[Opening THE DATA section]

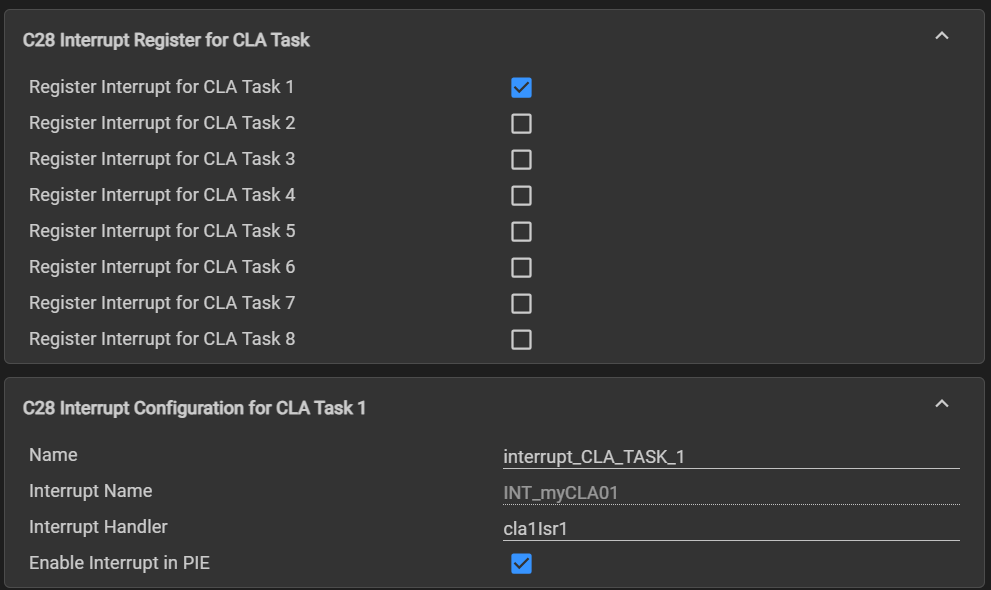
Task: Click the Register Interrupt for CLA Task 1 label
Action: (x=162, y=87)
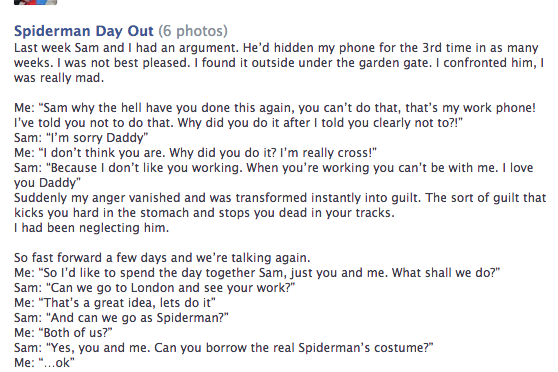This screenshot has width=558, height=372.
Task: Click the line "I had been neglecting him."
Action: click(91, 228)
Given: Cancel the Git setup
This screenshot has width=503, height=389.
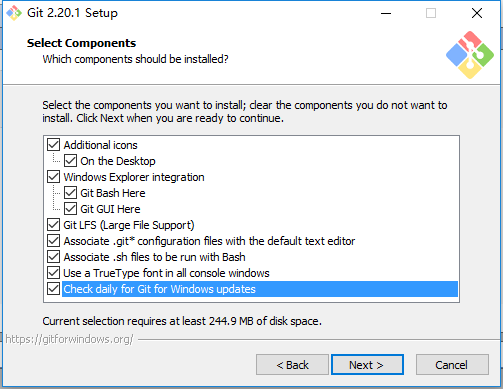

[Closing THE DATA section]

Leave every picture out, and reproduce exactly the lines from the line bearing "Given: Cancel the Git setup" through the closing line of the material above.

EXERCISE SOLUTION:
Given: Cancel the Git setup
This screenshot has width=503, height=389.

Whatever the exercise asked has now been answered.